>> Start MATERIAL SHOWN

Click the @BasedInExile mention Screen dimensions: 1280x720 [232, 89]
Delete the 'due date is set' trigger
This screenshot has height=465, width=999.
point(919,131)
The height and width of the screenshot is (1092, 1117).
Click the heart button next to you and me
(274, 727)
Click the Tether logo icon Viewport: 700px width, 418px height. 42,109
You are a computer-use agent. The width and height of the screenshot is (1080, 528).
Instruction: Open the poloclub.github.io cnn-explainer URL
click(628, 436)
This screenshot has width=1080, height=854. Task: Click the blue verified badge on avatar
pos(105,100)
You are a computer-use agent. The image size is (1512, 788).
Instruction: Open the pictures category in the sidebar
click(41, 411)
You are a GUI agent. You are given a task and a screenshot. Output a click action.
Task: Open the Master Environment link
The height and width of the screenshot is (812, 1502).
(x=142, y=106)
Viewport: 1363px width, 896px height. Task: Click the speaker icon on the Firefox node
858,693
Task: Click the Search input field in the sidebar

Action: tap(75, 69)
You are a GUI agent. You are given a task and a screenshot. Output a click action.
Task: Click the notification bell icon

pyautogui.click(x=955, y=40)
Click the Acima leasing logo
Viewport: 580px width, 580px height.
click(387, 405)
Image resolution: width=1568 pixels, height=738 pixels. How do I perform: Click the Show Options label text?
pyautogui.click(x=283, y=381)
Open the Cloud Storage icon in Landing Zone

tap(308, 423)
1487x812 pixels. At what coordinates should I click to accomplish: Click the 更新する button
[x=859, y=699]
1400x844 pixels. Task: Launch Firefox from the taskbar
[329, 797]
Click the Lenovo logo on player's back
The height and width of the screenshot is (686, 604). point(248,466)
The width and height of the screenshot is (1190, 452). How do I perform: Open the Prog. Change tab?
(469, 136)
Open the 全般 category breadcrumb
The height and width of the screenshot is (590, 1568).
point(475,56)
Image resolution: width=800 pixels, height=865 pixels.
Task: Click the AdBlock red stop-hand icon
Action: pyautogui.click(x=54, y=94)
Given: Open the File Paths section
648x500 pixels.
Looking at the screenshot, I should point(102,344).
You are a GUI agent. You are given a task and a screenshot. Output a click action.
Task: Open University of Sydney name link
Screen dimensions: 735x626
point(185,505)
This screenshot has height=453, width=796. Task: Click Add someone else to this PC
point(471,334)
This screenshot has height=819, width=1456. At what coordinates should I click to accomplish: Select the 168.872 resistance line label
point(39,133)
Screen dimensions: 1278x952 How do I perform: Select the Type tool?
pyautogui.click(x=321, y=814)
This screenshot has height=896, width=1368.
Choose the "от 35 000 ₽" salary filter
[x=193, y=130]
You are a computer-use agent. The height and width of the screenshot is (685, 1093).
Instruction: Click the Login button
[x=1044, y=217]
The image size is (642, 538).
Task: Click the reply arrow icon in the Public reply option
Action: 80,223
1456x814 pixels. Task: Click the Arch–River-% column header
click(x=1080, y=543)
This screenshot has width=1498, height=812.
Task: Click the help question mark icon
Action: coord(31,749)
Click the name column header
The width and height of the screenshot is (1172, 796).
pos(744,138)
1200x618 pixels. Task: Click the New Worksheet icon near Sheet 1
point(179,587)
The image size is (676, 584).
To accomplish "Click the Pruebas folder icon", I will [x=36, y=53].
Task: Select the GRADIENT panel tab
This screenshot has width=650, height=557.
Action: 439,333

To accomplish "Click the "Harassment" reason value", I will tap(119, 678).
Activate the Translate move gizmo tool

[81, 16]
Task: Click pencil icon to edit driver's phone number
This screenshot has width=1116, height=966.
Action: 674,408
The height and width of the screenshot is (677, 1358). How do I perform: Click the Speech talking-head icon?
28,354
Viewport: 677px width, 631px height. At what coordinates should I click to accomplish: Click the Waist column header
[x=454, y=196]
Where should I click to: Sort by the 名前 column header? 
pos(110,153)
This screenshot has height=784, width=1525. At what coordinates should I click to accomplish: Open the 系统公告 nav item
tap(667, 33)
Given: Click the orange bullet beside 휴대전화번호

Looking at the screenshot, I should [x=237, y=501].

>> End MATERIAL SHOWN

** TASK DIRECTIONS **
Starting at the beginning of the rows and ending at the line that contains "click(41, 411)", write out every line again, requests included, with each coordinate in the answers multiplied by 0.5 and rounded to a whole number, halves rounded up. Leave all numbers in the requests unchanged.

** EXERCISE RESULT **
Click the @BasedInExile mention Screen dimensions: 1280x720 [116, 45]
Delete the 'due date is set' trigger
This screenshot has height=465, width=999.
point(460,66)
The height and width of the screenshot is (1092, 1117).
Click the heart button next to you and me
(137, 364)
Click the Tether logo icon Viewport: 700px width, 418px height. 21,55
You are a computer-use agent. The width and height of the screenshot is (1080, 528).
Instruction: Open the poloclub.github.io cnn-explainer URL
click(314, 218)
This screenshot has width=1080, height=854. Task: Click the blue verified badge on avatar
pos(53,50)
You are a computer-use agent. The image size is (1512, 788).
Instruction: Open the pictures category in the sidebar
click(21, 206)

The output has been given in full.